Whether you agree with her or not, research points to the importance of women having a mentor or a mentor network. Agriculture or agribusiness is no different.
That's one reason why efforts like the fourth annual Women Changing the Face of Agriculture (WCFA) Career Fair in Carbondale, Illinois, last month are so vital. The fair attracted high school and college women interested in a range of ag-related careers: commodities, natural resources, veterinary medicine, production, marketing, seed sales, and more.
WCFA is a project of Illinois AgriWomen (IAW), founded by its former president, Penny Lauritzen. Over the past four years, over 1,200 girls have participated. Nearly 120 women working in ag-related careers volunteer their time to talk to the participants about their career possibilities.
This year's fair attracted Ann Bartuska, USDA deputy undersecretary for research, education and economics. She led a workshop on sustainable agriculture.
Maryanna McClure, a high school senior from Dyersburg, Tennessee, accepted an invitation to the event. She is the first student from the Tennessee FFA to win the National FFA Agriscience Fair. Her project involved research about how to breed the natural color of sheep back into the industry.
McClure recently was invited to a White House recognition event for winners of STEM competitions, hosted by President Obama.
STEM (the combined fields of science, technology, engineering and math) education is a big push now. Women historically have been underrepresented in these areas that are vital to food and agricultural science.
According to a U.S. Department of Commerce report, women hold half of all jobs in the economy but only a quarter of STEM jobs. This remains true despite the substantial growth in the number of college-educated women in the U.S. According to a 2011 Economics and Statistics Administration report, women with STEM jobs earned 33% more than women in other fields.

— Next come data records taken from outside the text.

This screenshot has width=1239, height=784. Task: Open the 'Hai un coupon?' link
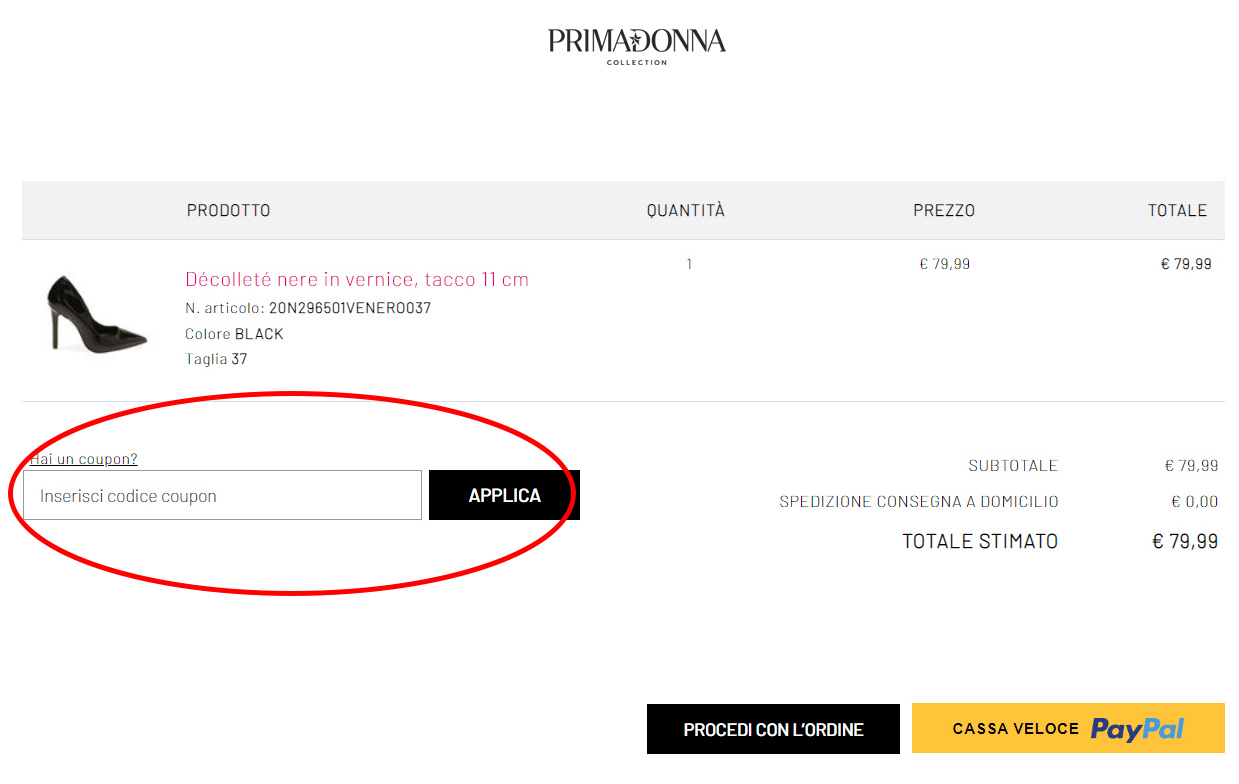[x=83, y=458]
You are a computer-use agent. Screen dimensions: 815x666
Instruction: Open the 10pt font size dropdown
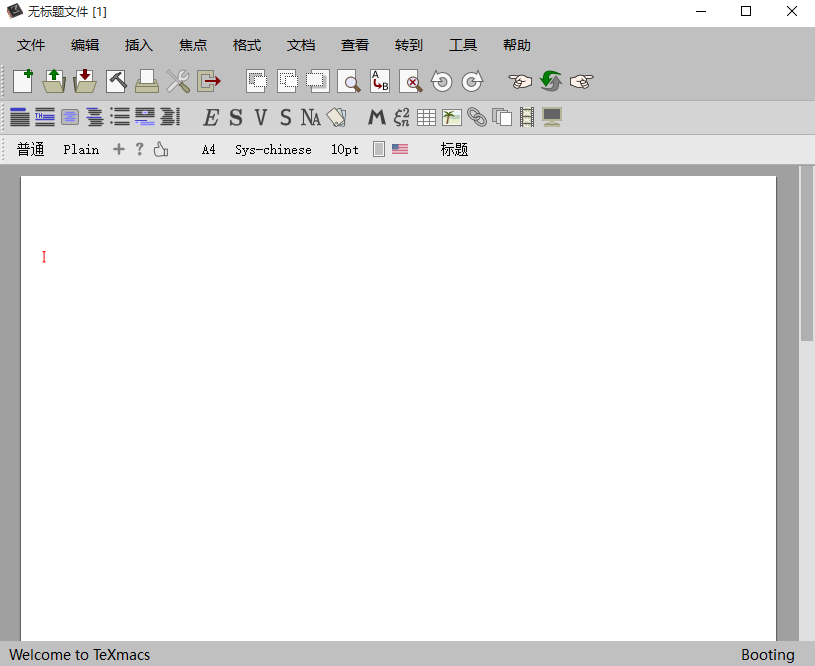[345, 150]
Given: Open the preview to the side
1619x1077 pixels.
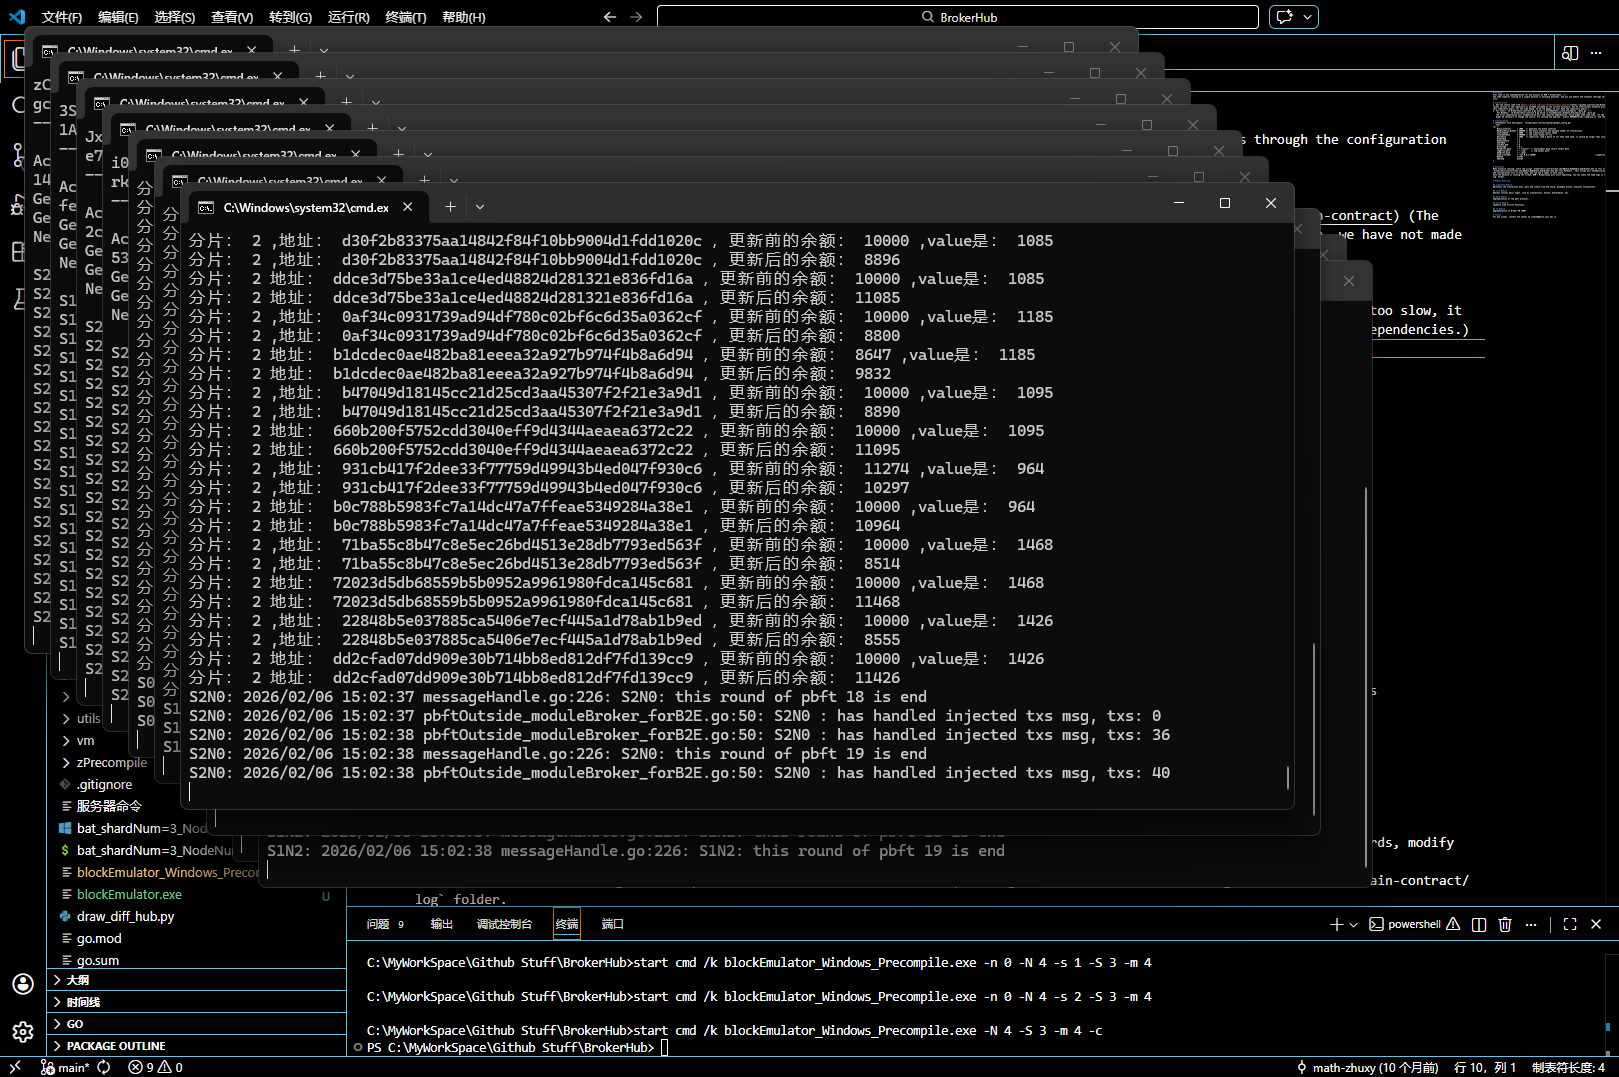Looking at the screenshot, I should point(1570,53).
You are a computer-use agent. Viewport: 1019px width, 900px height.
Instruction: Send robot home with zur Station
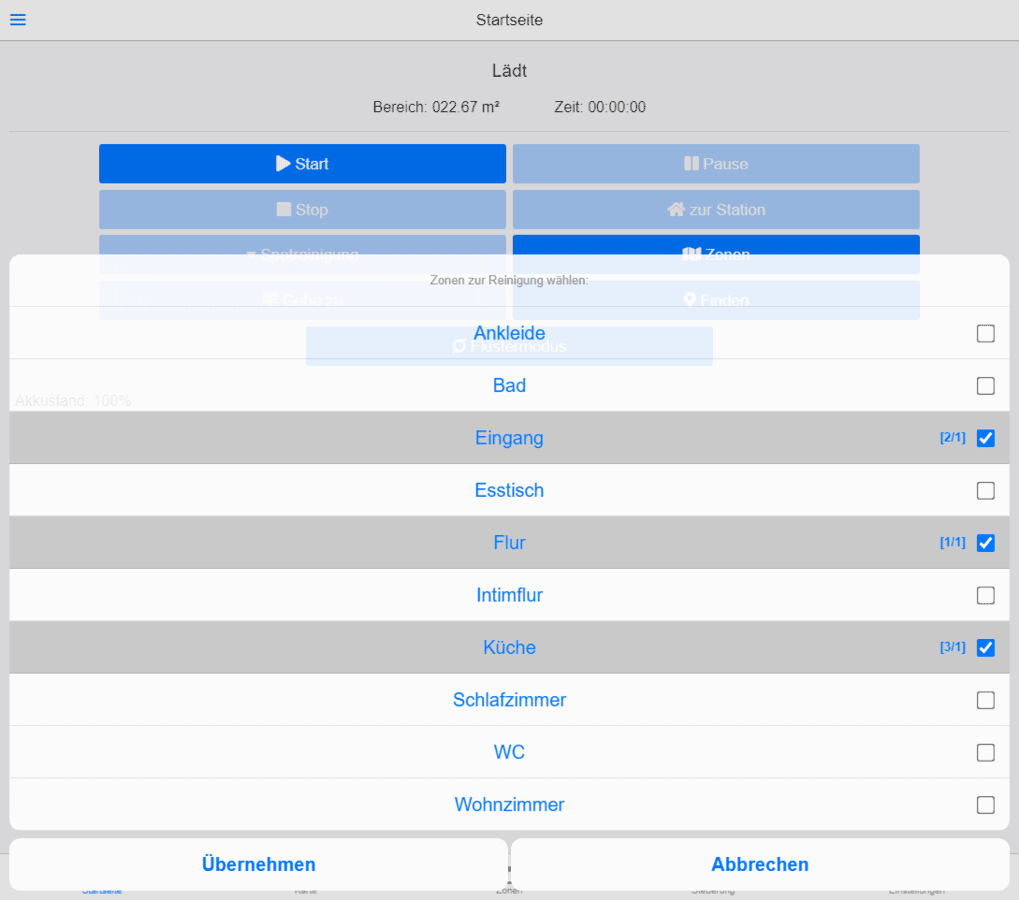[716, 210]
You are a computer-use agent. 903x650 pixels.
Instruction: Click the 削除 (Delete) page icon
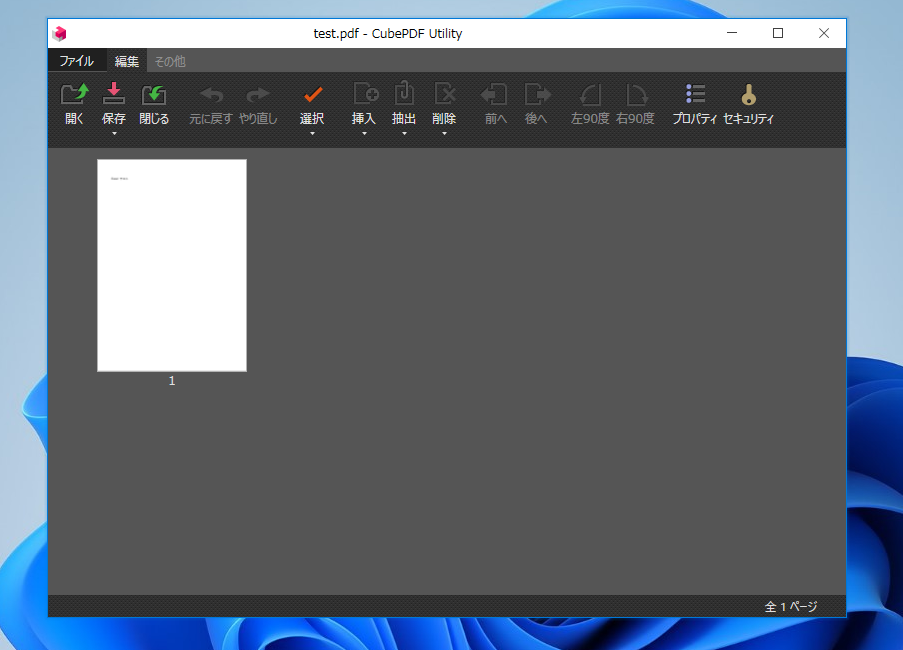point(444,95)
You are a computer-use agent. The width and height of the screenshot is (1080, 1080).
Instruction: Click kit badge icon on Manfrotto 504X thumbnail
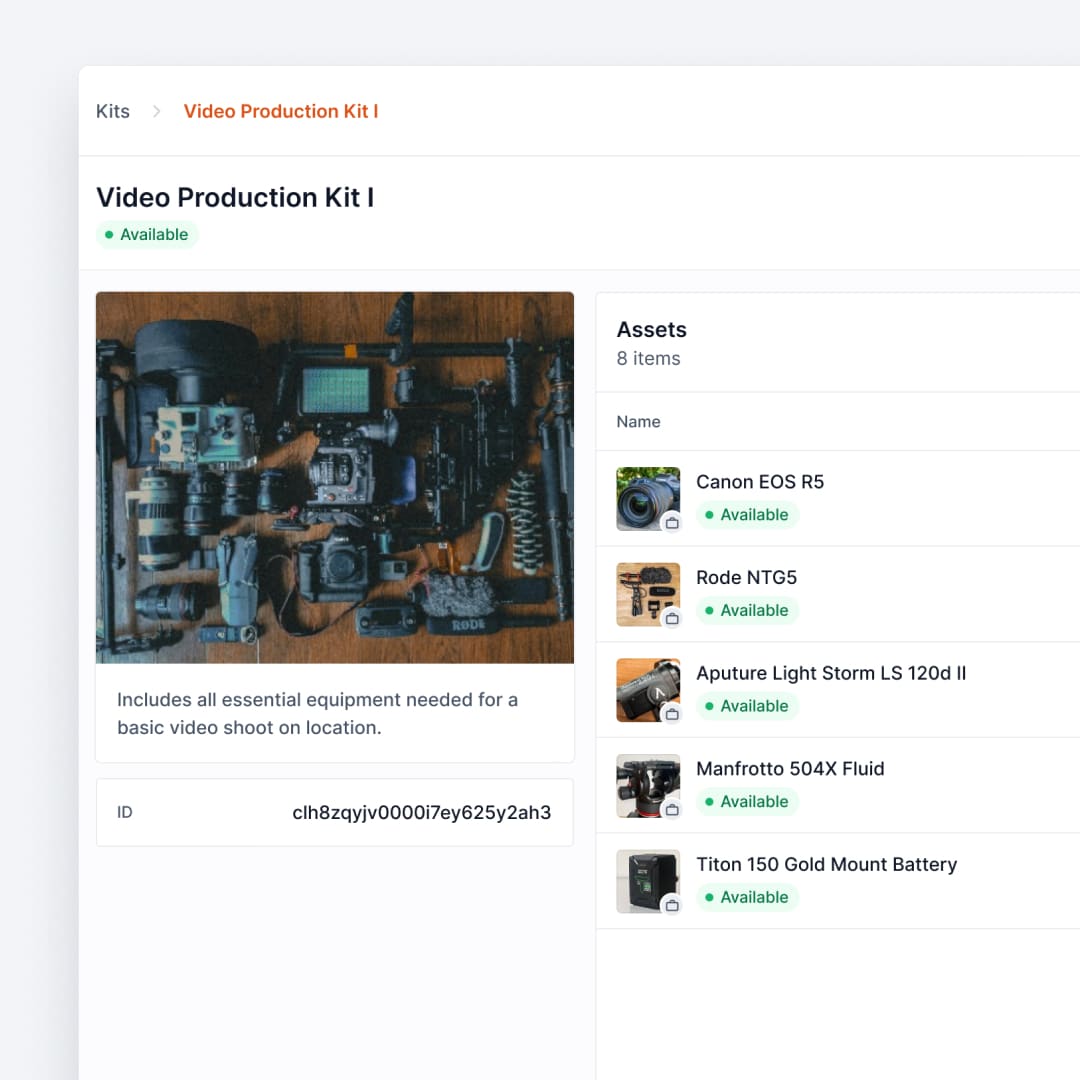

WCFA's career fair slogan, Building steam . . . women in science, technology, engineering, AGRICULTURE, & math, is a takeoff on the buzzword STEM. According to USDA, more than half of all ag science degrees were completed by women in 2009; 53% of master's degrees in ag science were completed by women. Women still are needed to fill engineering jobs.
Some progress is being made in male domains. Sharon Clay, South Dakota State University plant science professor, is serving as the first woman president of the American Society of Agronomy.